Read a translation of Act 5: Scene 2.

Summary: Act 5: Scene 3

Touchstone looks forward to his marriage to Audrey on the following day. Audrey admits her excitement as well, but she hopes that her desire to be married does not compromise her chastity. The couple meets two of Duke Senior’s pages. Touchstone, in a good mood, asks for a song. The pages oblige, singing of springtime and the blossoming of love. When the song ends, Touchstone claims that the song made little sense and that the music was out of tune. The pages disagree, but Touchstone is unmoved by their arguments: to him, the song was hopelessly foolish.

Read a translation of Act 5: Scene 3.

Analysis: Act 5: Scenes 1–3

In the encounter between Touchstone and William, the sophistication of the court overwhelms the simplicity and ignorance of the country. But though Touchstone clearly defeats William in the country boy’s attempt to win Audrey, his performance strikes us as farcical rather than triumphant. Touchstone may not be as ignorant as the uneducated country boy, but his inflated rhetoric makes him appear the more foolish of the two. Touchstone dazzles William with his city wit, for the lad lacks the means to see the ridiculousness of Touchstone’s threats. But, to audiences watching Touchstone’s tirade, the style and sophistication of the city may lose its luster.

In Act 5, Scene 3, Touchstone goes on to deflate the spiritually idealized brand of love. As the duke’s pages sing a ballad that compares love to springtime, indulging every cliché from sweet lovers to trilling birds, Touchstone dismisses the song as senseless. His criticism recalls Rosalind’s dismissal of literature’s greatest lovers in Act 4, Scene 1, but it fails to convince. Whereas Rosalind’s criticism seems imbued with a wide-ranging and generous understanding of the world, Touchstone’s opinion seems narrow and begrudging. Although Touchstone is fundamentally correct in denying that love and budding springtime are one and the same, he remains blind to the song’s undeniable beauty. Spring may not, in truth, be only a matter of “green cornfield[s]” and a “hey ding-a-ding ding,” but the song captures something of the truth—the nonsense, irrationality, and sheer beauty of being in love (5.3.1618). One cannot expect Touchstone to see this splendor, given his rather myopic focus on the mechanics of sex. Again, his insight is most valuable as a contrast to that of Rosalind, who could well enjoy the page’s song even as she absorbs its silliness.

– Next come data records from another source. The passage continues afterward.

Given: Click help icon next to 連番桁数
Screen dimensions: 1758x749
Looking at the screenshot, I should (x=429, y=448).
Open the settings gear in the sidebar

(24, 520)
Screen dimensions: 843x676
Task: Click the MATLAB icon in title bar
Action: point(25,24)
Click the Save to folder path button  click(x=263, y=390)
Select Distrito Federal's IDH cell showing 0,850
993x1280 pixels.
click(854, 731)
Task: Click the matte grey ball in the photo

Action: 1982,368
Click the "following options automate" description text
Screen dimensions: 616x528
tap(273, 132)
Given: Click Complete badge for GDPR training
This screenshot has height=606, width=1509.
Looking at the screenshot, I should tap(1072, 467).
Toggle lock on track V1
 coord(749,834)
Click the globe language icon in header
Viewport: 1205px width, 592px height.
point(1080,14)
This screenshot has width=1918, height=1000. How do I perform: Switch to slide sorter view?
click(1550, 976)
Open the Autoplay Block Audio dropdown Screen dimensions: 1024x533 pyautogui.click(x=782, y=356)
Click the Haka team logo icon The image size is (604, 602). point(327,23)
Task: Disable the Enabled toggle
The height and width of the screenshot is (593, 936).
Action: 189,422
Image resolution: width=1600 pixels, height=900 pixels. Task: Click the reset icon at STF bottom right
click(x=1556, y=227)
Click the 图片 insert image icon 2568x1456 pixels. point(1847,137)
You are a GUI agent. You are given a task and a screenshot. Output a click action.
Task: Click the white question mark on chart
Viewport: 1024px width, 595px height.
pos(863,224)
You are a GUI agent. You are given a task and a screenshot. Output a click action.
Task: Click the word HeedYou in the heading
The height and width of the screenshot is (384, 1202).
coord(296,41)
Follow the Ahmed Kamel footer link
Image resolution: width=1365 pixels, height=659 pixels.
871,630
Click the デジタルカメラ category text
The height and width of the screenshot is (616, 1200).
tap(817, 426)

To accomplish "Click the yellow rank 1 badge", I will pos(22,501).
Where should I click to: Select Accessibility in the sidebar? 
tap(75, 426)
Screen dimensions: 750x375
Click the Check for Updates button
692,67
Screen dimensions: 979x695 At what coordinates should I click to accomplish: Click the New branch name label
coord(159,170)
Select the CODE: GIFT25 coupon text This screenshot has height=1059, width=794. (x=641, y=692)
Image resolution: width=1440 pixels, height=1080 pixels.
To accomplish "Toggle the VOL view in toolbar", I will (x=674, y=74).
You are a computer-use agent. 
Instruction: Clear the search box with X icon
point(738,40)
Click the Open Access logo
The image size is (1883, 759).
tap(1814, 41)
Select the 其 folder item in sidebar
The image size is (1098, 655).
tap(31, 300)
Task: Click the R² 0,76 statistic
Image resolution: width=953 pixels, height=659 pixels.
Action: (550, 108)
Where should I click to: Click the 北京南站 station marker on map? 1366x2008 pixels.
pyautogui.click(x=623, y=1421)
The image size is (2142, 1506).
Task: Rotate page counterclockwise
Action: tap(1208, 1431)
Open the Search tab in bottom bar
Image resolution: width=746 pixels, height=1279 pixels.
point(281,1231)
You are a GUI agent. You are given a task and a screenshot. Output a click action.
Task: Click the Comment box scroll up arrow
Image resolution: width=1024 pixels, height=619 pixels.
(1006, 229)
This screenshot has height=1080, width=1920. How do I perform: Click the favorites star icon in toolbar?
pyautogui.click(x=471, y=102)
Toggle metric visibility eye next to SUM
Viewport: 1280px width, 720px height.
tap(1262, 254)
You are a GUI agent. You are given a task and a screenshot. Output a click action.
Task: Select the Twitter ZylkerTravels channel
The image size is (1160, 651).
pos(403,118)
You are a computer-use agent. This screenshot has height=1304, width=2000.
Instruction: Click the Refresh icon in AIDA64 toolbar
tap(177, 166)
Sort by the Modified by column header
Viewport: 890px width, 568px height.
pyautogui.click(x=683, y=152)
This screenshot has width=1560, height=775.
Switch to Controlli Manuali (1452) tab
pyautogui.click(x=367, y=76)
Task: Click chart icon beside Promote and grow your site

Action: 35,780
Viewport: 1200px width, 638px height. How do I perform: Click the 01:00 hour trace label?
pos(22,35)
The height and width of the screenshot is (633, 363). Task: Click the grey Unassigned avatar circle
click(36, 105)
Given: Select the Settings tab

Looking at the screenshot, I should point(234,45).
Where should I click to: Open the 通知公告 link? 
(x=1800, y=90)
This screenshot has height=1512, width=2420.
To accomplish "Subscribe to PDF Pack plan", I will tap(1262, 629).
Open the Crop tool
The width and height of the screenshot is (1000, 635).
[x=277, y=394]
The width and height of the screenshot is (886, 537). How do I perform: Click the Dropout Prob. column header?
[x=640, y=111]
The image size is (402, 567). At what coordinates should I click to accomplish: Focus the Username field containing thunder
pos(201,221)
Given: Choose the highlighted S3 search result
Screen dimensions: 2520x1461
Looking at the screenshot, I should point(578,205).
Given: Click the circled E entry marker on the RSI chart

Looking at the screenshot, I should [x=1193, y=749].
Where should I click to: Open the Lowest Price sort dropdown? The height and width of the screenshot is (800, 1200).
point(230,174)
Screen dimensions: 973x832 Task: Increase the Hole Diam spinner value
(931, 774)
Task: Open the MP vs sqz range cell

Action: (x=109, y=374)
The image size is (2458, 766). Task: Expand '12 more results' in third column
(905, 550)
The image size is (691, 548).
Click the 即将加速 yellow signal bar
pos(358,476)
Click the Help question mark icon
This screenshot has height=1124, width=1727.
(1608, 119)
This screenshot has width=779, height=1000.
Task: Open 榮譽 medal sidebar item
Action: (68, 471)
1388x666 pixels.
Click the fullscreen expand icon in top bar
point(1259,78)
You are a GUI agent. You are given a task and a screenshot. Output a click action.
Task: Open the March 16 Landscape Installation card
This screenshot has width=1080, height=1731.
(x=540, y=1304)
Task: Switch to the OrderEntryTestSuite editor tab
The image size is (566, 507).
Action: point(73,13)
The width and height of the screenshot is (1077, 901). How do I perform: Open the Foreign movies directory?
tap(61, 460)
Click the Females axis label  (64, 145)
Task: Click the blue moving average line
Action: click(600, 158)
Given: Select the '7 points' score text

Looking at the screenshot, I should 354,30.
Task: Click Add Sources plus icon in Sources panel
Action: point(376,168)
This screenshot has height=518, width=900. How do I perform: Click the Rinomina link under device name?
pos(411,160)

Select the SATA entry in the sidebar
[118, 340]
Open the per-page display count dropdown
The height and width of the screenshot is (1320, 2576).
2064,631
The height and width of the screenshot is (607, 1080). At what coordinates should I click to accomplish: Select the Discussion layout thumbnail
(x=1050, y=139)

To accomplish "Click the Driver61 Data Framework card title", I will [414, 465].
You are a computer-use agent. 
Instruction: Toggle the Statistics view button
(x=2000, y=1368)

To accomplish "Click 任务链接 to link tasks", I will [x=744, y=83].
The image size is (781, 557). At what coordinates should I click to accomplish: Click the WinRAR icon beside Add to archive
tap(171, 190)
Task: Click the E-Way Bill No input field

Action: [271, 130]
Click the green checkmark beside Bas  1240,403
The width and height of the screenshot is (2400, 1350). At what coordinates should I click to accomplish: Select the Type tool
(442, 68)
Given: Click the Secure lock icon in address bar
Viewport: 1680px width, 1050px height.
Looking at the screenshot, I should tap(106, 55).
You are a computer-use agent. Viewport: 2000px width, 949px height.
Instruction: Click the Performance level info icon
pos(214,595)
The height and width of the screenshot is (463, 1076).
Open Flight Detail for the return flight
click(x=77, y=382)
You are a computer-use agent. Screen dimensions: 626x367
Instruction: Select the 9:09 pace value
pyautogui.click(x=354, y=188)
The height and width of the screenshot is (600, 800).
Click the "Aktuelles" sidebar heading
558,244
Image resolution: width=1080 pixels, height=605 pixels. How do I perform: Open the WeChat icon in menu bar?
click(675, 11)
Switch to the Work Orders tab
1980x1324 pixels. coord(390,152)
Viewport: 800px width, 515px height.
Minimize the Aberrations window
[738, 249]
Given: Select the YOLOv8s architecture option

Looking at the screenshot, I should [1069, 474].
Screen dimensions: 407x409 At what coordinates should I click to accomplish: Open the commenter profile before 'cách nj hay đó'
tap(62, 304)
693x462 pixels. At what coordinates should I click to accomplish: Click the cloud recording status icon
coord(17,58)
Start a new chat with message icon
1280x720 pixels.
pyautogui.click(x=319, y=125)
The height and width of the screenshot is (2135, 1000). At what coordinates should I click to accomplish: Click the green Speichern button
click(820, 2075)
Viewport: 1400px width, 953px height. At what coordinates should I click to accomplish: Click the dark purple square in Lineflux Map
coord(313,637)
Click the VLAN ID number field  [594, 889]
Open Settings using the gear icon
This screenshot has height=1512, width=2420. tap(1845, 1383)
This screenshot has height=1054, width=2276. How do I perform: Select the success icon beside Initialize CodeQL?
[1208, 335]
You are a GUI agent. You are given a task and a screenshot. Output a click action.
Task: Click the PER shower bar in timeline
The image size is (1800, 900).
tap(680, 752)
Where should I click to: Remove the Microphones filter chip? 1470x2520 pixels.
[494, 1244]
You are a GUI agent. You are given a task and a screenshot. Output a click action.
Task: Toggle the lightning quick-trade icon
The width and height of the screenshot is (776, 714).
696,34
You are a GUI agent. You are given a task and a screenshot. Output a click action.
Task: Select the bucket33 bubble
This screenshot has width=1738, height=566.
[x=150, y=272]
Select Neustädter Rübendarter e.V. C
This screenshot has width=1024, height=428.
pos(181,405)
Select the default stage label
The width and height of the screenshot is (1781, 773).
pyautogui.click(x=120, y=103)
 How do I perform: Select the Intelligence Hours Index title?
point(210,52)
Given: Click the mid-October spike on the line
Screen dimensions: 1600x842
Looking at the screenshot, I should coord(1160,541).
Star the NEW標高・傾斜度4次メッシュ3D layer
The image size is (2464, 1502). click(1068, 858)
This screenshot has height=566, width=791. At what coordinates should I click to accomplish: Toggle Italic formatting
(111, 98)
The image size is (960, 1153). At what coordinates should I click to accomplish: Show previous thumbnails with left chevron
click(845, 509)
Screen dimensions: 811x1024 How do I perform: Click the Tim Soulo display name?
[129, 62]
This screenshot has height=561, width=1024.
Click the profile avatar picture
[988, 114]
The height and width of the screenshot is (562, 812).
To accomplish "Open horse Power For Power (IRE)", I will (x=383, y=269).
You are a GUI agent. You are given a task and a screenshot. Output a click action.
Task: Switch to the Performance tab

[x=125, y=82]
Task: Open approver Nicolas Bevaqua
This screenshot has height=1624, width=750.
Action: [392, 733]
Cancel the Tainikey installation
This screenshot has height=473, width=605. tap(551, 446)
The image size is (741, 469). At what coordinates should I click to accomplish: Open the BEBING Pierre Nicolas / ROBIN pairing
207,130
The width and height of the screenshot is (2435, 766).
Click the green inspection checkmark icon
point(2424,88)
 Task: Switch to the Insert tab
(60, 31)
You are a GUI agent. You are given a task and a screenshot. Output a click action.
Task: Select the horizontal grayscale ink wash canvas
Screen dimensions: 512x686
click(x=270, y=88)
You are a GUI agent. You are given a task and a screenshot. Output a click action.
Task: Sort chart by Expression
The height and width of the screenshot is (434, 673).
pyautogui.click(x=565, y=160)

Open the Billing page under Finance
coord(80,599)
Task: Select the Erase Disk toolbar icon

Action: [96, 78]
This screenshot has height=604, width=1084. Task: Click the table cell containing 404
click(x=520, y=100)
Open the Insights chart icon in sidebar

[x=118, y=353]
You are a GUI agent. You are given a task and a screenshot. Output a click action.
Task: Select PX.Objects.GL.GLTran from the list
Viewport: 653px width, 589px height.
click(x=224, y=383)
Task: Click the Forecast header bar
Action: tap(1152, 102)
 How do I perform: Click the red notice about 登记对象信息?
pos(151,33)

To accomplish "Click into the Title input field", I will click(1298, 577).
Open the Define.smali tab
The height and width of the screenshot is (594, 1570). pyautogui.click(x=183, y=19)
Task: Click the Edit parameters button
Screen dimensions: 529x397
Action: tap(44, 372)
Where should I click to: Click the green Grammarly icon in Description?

Quick, irrational love is contagious in the Forest of Ardenne, as evidenced by Oliver’s head-over-heels involvement with the disguised Celia. At court, Oliver would have no cause to notice, let alone fall in love with, a common shepherdess, but in Ardenne the injustices of class are cast aside for the sake of romance. Oliver’s happy union brings about a swift end to Rosalind’s game: she cannot stand to see her beloved Orlando jealous and unhappy, and so determines to hang up Ganymede’s trousers. Her plan is quite clear as she strikes a marriage bargain with Phoebe, and we see the inevitability of a slew of weddings on the horizon. Some critics condemn the play at this point for what they see as a return to the normative social order that it has, thus far, delighted in subverting. As the close of the final act draws near, it is no surprise that the boys end up with the girls, and that life at court resumes, presumably, with its rigid class structures in place—in short, that all returns to normal.